* [What the task requires]: Make a verbatim transcription of the records, without the pictures.

______________________________

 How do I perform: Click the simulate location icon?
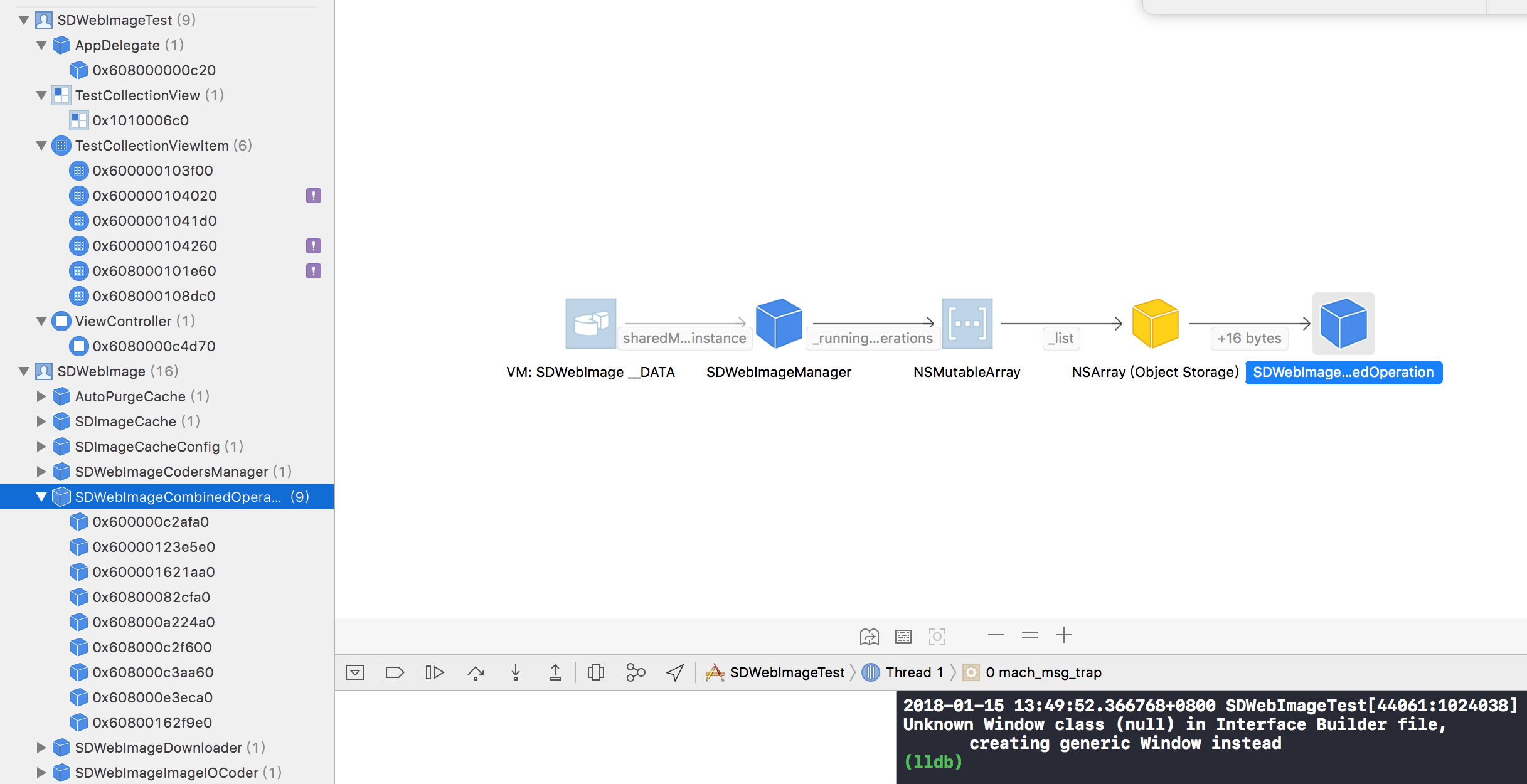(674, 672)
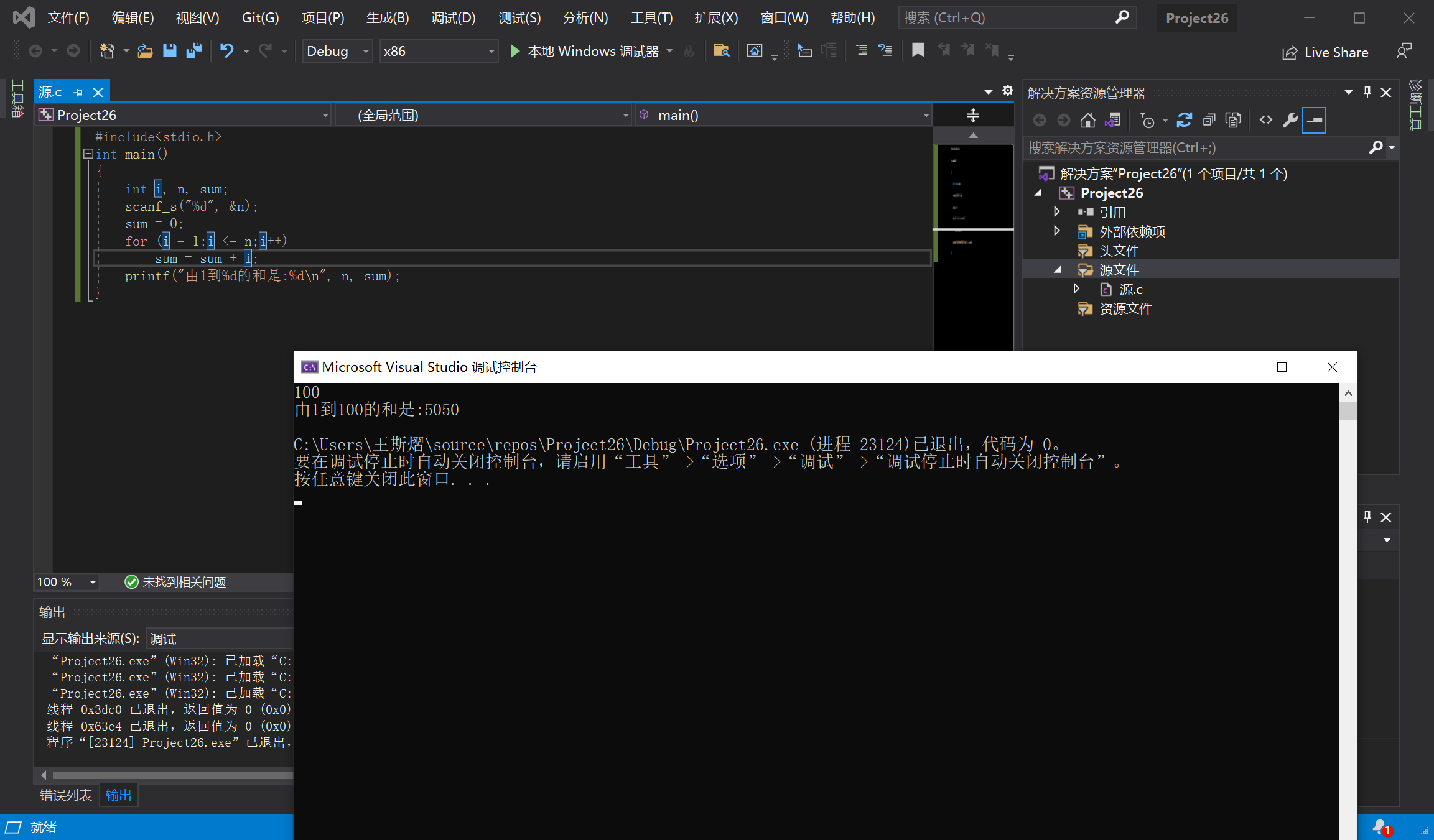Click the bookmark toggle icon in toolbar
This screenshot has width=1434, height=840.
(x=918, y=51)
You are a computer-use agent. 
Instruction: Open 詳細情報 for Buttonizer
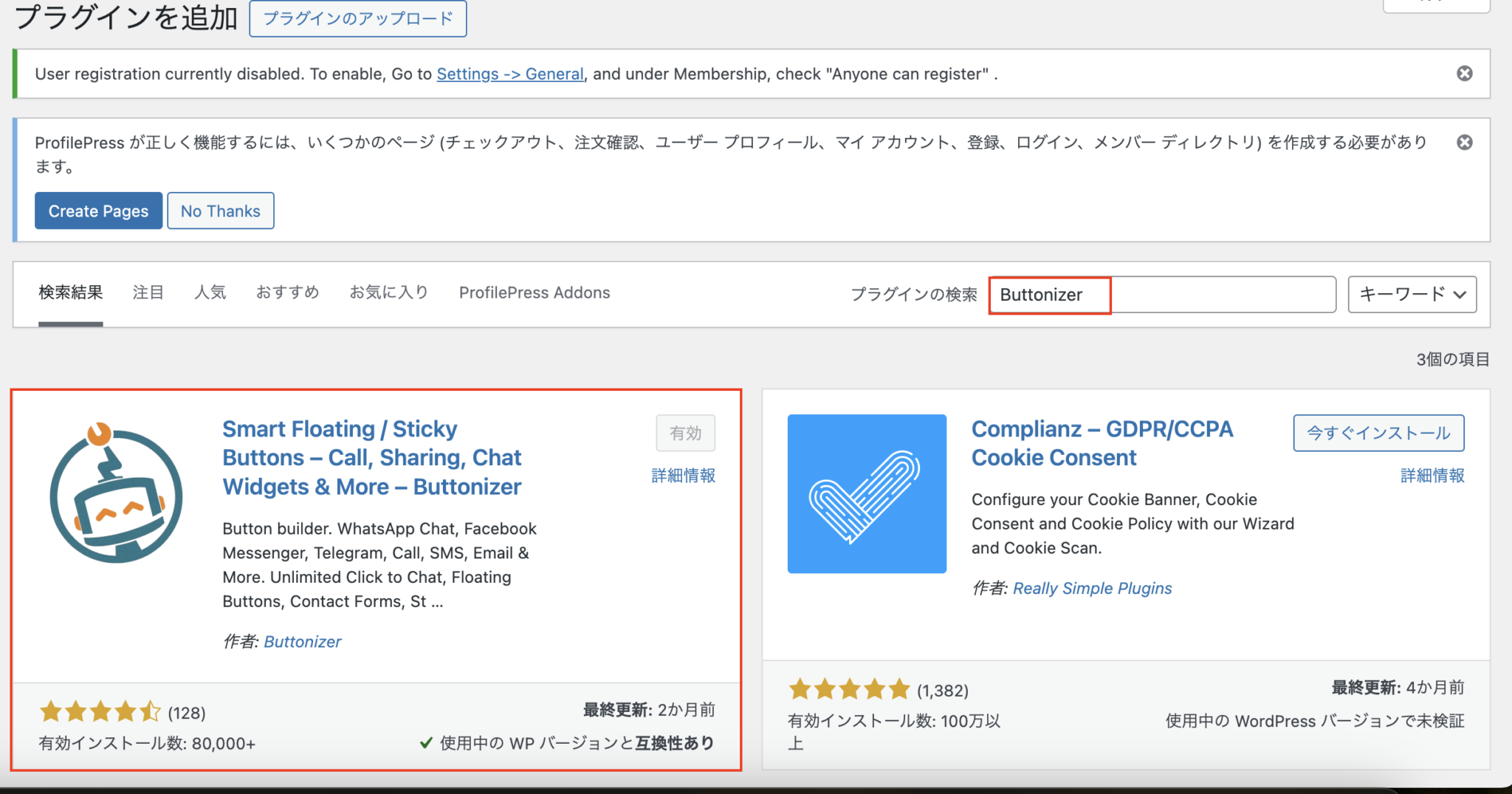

______________________________

* [Reply]:
 How do I perform: Click the simulate location icon?
(674, 672)
Click the bookmark toggle icon in toolbar
This screenshot has width=1434, height=840.
(x=918, y=51)
You are a computer-use agent. 
Instruction: Open 詳細情報 for Buttonizer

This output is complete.